SET PROBLEM 1 =
Answer these questions about the forum thread on memorizing Latin endings:
(a) Which book does the person asking for advice say they are close to halfway through?
(b) How much time per day does that person say they have for study?
(c) Which two simple Latin sentences does the last reply offer for practicing identifying cases?
SET PROBLEM 2 =
Carry on the forum thread about memorizing Latin endings from the point where it stops.

How do you memorize all those Latin noun and verb endings?

I’ve started and restarted learning Latin several times over the last few years. I’ve used all the books
usually mentioned on this forum for self-learners. Right now I’m close to half-way through Linney’s Latin
Class. Already I’m beginning to feel that sense of hopelessness. How do you memorize all those declensions
and conjugations without spending several hours a day and every day doing it. I have tops an hour a day
and there are occasional missed days. Any tips or tricks from one who has succeeded under such conditions?

I didn’t have much trouble memorizing them but I would suggest :

  • quiz yourself, i.e. write down and/or recite by heart the declensions and conjugations regularly

  • more important and more useful in my opinion (because being able to recite a declension doesn’t really mean that you are able to recognize it when it appears in a text), read a lot of very easy Latin like Julia, Carolus et Maria, Cornelia, A New Latin Primer or Ora Maritima.

I suspect part of the problem may be that you’re thinking of the endings as things to be memorized, all by themselves, in isolation. Instead, the goal should be to associate them with meaning, and meaning requires a context. So I echo what Shenoute suggested, that you should supplement the rote memorization with lots of reading. Besides that, try memorizing entire Latin sentences, such as, from your textbook or answer key. This way, you’ll be learning a complete thought, and the cases and verb forms will all be working together to create this thought. In simple sentences like Marcus Iuliam amat, Agricola filio suo librum dat, etc., you can practice identifying the cases; then look at the bigger picture, and think about the meaning of the sentence as a whole. Say the sentences over and over again, finally without thinking about the labels of the individual cases; let the whole thing just work as a complete thought in your mind, something that you can visualize and picture as it happens.

RECORDS PROVIDED =
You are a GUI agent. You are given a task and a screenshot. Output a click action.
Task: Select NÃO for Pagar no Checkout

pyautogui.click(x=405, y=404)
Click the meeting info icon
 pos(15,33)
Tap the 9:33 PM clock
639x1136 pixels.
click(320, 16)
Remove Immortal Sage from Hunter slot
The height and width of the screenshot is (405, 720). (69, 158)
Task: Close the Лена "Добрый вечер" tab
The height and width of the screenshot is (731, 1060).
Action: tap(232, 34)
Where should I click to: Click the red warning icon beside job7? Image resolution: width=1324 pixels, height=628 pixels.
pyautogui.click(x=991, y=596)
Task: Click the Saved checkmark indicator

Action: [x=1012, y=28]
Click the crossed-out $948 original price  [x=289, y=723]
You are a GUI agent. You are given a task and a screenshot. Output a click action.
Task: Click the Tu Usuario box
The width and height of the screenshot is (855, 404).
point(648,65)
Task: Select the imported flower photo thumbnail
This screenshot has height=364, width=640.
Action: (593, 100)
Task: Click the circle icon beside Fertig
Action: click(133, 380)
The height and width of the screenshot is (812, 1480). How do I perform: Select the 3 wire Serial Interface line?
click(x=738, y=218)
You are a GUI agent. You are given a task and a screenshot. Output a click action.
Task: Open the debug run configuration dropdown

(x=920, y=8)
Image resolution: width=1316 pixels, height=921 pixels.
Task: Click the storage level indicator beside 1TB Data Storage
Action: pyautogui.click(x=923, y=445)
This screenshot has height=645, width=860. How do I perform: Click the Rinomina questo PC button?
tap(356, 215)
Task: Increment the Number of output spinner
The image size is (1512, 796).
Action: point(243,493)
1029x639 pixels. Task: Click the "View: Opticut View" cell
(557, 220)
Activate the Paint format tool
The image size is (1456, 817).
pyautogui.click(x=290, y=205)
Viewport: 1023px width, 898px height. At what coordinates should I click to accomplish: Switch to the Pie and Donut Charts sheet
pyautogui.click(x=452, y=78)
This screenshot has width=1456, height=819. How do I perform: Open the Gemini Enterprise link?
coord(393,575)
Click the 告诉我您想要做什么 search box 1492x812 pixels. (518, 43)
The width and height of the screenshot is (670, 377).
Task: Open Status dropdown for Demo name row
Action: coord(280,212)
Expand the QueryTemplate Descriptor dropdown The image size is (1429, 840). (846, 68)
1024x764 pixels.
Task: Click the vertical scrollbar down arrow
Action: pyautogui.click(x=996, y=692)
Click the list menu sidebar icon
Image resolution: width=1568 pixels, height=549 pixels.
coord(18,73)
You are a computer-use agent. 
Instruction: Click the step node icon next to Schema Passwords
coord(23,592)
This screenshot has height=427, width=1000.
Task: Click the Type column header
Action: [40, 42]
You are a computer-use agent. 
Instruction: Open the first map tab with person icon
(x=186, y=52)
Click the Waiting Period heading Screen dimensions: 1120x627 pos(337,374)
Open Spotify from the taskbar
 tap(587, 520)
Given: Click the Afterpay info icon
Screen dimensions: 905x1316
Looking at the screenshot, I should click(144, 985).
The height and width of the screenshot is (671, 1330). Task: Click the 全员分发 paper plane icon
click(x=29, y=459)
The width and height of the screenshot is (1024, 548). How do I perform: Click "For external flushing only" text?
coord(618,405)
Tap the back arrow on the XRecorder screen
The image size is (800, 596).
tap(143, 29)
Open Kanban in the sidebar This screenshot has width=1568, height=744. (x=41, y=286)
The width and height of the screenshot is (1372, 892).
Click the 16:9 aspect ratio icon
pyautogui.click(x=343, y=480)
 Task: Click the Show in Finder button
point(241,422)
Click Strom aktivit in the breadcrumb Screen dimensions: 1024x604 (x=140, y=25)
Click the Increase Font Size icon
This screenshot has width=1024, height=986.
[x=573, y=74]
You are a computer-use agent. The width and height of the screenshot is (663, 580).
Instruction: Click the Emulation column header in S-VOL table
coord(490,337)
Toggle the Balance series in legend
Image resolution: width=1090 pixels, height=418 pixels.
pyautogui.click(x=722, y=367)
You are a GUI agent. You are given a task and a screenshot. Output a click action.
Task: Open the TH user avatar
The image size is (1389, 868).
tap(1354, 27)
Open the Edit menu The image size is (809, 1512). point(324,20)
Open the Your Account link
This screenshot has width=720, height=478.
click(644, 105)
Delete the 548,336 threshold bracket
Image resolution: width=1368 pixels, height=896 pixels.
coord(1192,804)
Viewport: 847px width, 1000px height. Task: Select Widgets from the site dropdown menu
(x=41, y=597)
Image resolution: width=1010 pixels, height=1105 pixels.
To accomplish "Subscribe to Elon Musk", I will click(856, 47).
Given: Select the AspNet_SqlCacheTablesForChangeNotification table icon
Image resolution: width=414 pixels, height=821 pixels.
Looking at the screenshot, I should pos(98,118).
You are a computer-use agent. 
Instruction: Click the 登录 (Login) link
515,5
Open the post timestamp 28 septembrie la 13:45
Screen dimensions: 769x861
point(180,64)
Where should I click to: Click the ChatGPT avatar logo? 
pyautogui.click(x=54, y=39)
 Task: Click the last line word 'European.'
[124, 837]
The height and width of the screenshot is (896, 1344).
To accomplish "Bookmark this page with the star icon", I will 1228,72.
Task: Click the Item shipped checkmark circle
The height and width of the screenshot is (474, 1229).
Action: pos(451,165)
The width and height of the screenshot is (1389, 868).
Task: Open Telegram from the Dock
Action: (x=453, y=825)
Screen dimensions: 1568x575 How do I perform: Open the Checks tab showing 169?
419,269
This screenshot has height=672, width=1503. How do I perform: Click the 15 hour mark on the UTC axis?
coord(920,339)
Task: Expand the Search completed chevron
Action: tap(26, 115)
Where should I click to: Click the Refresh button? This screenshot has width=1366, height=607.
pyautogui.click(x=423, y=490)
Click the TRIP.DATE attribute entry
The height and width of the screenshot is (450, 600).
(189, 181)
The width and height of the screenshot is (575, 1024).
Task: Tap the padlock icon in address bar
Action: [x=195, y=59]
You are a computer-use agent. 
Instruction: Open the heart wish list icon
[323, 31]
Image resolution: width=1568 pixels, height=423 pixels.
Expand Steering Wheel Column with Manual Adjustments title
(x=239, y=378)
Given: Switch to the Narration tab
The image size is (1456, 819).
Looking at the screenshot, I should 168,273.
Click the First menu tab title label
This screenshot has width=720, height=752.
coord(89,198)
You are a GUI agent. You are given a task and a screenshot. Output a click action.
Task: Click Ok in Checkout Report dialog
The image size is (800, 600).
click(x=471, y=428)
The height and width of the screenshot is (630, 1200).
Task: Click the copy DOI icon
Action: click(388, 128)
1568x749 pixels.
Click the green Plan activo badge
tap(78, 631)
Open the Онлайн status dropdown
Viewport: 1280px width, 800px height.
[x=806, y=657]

REPLY 1 =
(a) Linney's Latin Class.
(b) At most an hour a day, with occasional missed days.
(c) Marcus Iuliam amat and Agricola filio suo librum dat.

REPLY 2 =
Learning Latin (or any language) does require hours and hours. There’s no shortcut for that, but if you find the right combination of study methods, I think you’ll see a lot of progress!

Same here. Started up again about 14 weeks ago. Sigh … Anyways, about four years ago, I had tried memorizing all of them at once (thirty minutes a day writing them all for about a month). Forgot most of them within a few months of not using them (for instance, because I was not using the subjunctive, I had forgotten all the endings by the time I reached the subjunctive in the textbook).

So, this time, I am taking a new approach.

  1. I am using a lot of readers (Ora Maritima, Julia, Cornelia, Oxford Latin, and Lingua Latina) to keep me interested and practicing while I trudge through Wheelock’s (the practice sentences in that book kinda suck).
  2. Every week, I advance a chapter in all of them (takes about an hour a day, every day).
  3. Every week, I memorize a new form for all 4.5 conjugations (first week was Present Active Indicative, second was Imperfect Active Indicative, … Etc.)
  4. while driving to and from work, I recite all the verb forms that I have so far learned.

This seems to be working really well. Take it with a grain of salt, though, seeing as how I, too, have stopped and started repeatedly.

One other thing that I have recently done is to write a program that picks a random verb from the list of verbs I have learned and slaps a random ending on it so I can practice recognizing all the different verb forms by sight. I haven’t used it a whole bunch yet since I am still in the process of finishing step 3 above. Hopefully, it’ll help. If not, I may modify it using Damoetus’ suggestion and make it present me with simple sentences plus a random verb form. I am not sure that would be a trivial modification, though.

Just my two cents. Good luck!

-s

This is a problem for me too, in my seventies. My memorizing ability seems slower than when young.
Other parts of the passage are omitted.